[Collected data]

========

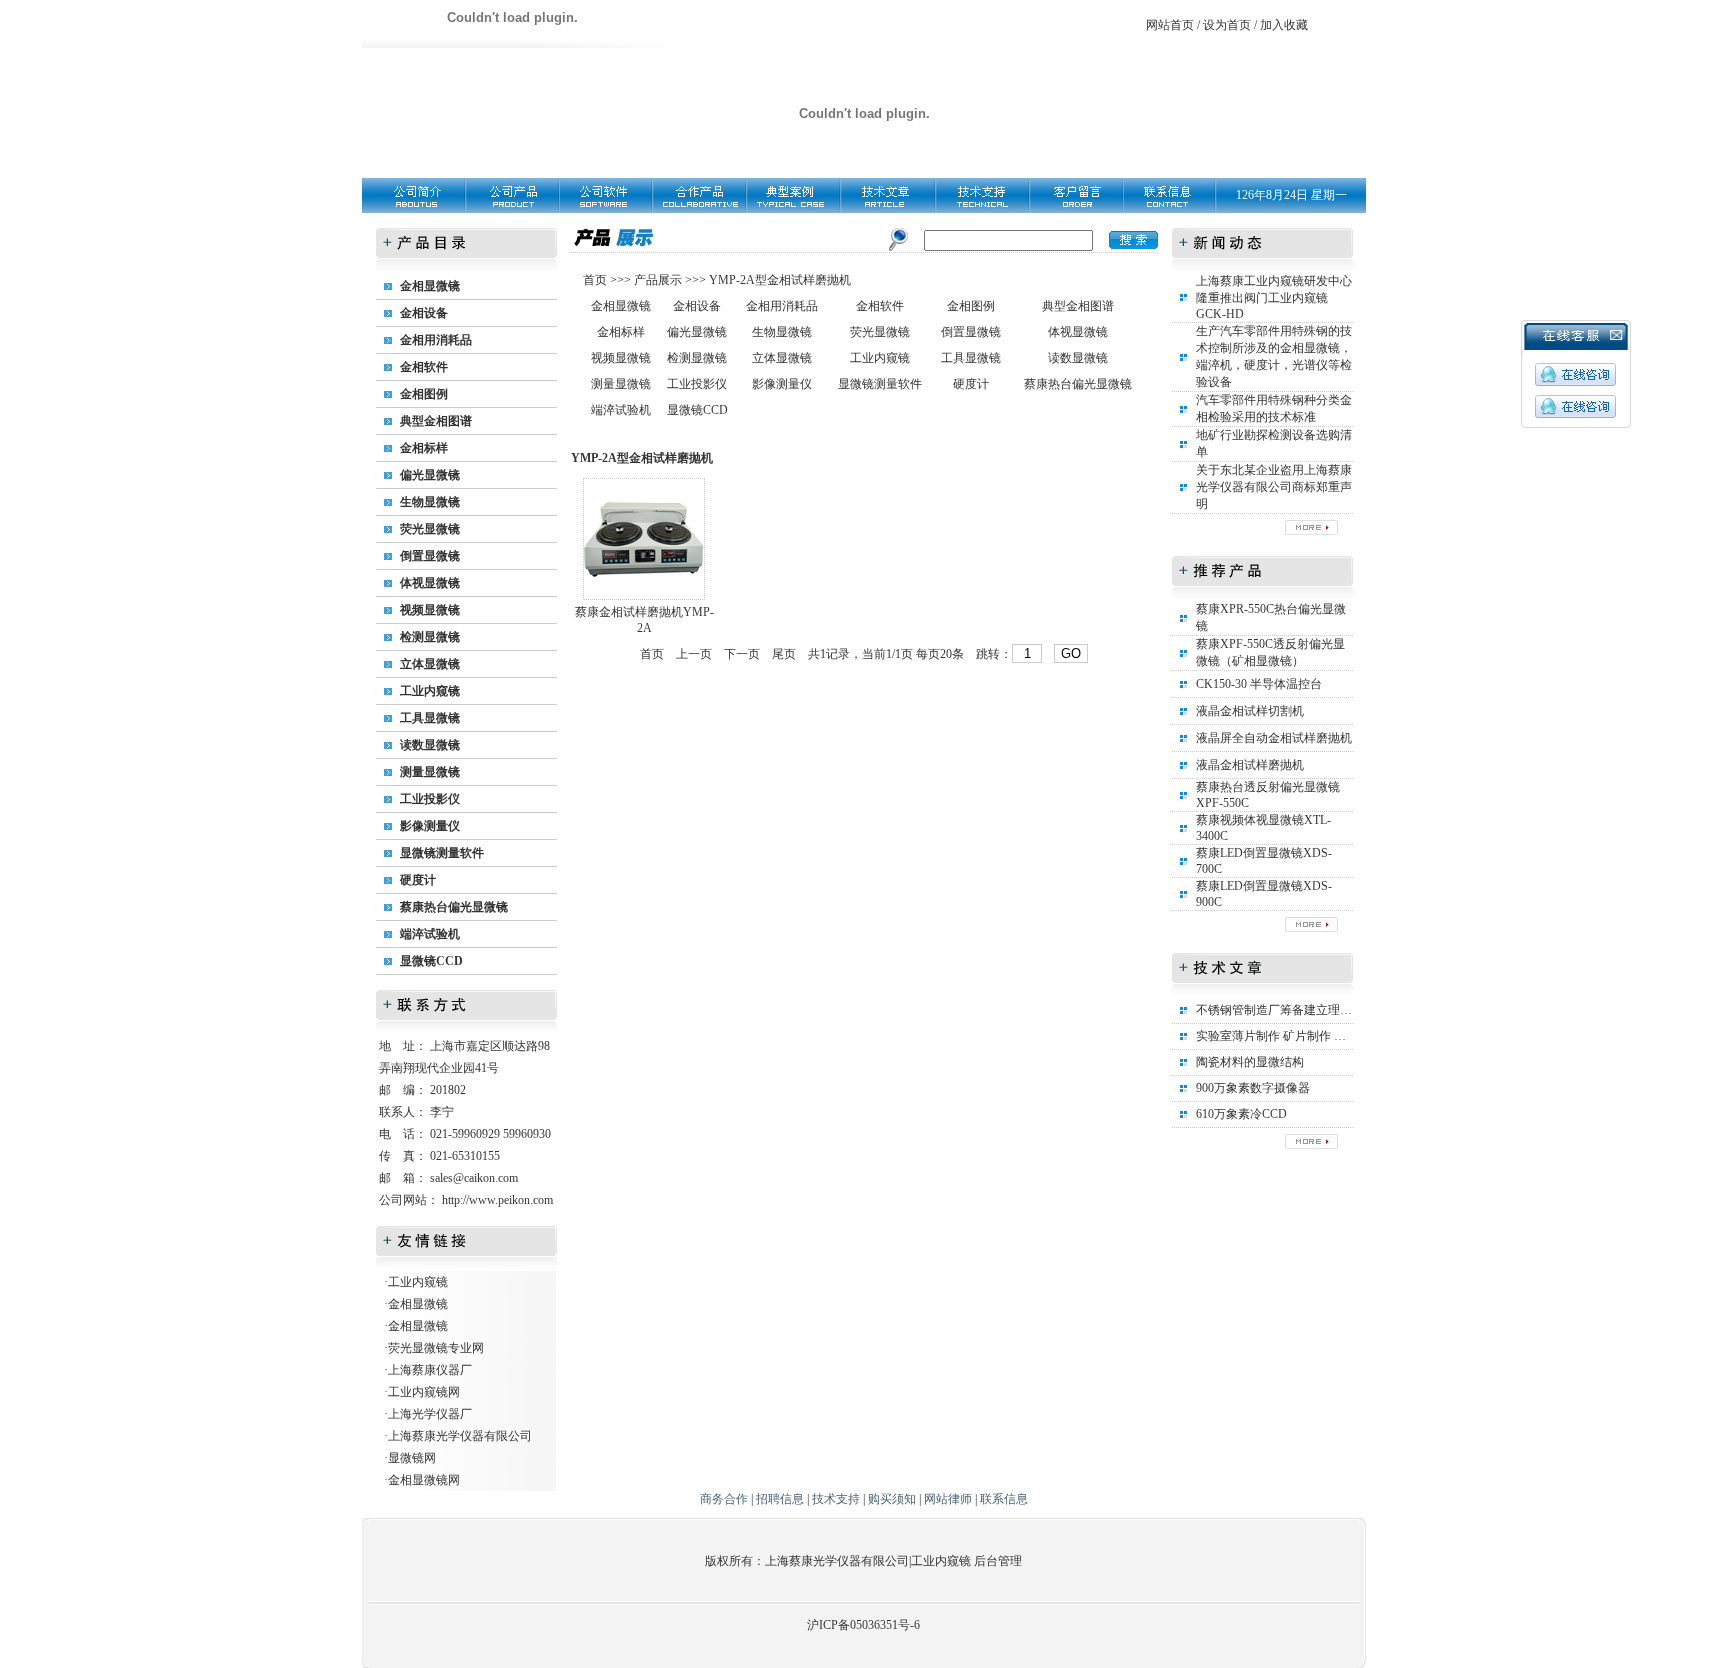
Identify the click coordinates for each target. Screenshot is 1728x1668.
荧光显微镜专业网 (436, 1348)
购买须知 (892, 1499)
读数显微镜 (430, 745)
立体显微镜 (430, 664)
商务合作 (724, 1499)
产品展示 (656, 280)
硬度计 (418, 880)
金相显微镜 (430, 286)
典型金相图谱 (436, 421)
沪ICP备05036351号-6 (863, 1625)
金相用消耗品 (436, 340)
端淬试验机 (430, 934)
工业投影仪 (430, 799)
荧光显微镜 (430, 529)
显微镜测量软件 (442, 853)
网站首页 (1170, 25)
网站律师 (948, 1499)
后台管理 (998, 1561)
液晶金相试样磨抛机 (1250, 765)
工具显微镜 (430, 718)
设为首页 (1227, 25)
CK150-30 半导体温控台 (1259, 684)
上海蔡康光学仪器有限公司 (460, 1436)
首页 (596, 280)
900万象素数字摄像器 (1253, 1088)
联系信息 (1004, 1499)
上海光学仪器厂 (430, 1414)
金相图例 (424, 394)
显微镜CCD (431, 961)
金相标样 (424, 448)
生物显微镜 (430, 502)
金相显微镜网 (424, 1480)
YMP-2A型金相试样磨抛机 (780, 280)
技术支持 (836, 1499)
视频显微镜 (430, 610)
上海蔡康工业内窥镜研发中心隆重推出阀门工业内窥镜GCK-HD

========

Final part of the records: return the line that contains "YMP-2A型金相试样磨抛机 (780, 280)" and every line after it, exactly, with no other lines added.

» **ANSWER SPACE**:
YMP-2A型金相试样磨抛机 (780, 280)
技术支持 (836, 1499)
视频显微镜 (430, 610)
上海蔡康工业内窥镜研发中心隆重推出阀门工业内窥镜GCK-HD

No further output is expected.